§ PROMPT
Looking at the records below, say how many lines contain "interesse". Nothing else belongs in the answer.
*** DATA UNDER STUDY ***
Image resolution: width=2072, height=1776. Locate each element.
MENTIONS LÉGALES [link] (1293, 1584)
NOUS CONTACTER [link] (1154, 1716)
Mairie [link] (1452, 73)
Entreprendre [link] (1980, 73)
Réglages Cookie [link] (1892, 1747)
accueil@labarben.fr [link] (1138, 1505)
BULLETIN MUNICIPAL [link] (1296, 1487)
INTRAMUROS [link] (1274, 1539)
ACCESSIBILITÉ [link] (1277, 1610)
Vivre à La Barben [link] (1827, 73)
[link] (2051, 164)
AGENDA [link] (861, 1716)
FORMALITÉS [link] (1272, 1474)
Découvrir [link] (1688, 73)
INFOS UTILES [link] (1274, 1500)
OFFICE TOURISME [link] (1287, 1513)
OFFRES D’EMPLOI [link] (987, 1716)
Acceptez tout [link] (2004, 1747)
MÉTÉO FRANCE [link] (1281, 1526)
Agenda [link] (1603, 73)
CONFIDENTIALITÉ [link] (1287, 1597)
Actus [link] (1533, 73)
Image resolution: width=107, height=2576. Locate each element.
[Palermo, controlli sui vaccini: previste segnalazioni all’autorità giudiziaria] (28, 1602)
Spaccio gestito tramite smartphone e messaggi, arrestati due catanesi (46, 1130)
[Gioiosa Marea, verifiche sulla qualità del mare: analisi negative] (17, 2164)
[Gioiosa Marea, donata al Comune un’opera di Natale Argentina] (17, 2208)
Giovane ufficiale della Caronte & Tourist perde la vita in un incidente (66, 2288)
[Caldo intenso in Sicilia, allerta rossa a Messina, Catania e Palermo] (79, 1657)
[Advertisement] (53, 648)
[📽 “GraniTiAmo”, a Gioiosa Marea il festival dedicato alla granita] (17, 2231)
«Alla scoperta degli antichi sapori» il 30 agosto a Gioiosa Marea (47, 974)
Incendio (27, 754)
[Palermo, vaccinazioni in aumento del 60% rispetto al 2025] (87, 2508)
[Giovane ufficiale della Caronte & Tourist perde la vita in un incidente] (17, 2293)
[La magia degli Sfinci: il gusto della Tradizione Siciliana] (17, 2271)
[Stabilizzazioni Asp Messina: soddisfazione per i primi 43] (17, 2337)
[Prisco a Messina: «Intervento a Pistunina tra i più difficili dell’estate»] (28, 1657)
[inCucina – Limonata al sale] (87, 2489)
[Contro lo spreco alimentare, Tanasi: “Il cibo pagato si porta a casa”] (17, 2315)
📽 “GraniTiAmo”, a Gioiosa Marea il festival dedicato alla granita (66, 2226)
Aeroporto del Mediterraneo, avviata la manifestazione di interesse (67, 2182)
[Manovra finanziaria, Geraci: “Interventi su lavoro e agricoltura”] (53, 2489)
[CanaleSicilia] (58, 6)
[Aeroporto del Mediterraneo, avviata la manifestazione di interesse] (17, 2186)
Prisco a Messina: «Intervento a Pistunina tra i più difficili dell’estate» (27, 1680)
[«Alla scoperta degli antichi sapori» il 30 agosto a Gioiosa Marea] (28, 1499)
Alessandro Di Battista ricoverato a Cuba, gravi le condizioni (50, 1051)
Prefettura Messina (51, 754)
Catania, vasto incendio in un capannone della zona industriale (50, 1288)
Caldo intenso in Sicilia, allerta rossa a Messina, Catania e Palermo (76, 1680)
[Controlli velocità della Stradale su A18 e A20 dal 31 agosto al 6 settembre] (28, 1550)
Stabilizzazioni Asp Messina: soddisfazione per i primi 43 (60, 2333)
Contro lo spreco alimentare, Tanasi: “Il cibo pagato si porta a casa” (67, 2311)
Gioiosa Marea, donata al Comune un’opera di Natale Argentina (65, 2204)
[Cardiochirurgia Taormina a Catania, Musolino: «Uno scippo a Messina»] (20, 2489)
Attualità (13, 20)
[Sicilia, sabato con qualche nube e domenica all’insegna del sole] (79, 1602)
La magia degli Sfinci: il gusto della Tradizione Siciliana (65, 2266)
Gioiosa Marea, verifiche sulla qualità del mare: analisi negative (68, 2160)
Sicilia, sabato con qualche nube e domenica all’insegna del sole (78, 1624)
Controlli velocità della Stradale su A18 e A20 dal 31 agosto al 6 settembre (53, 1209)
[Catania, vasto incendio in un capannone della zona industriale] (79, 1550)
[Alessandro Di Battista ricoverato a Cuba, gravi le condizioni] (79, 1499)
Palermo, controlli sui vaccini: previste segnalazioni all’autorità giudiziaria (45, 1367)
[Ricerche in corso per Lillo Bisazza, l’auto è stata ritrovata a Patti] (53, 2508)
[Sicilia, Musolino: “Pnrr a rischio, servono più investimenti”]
***
§ YOUR RESPONSE
2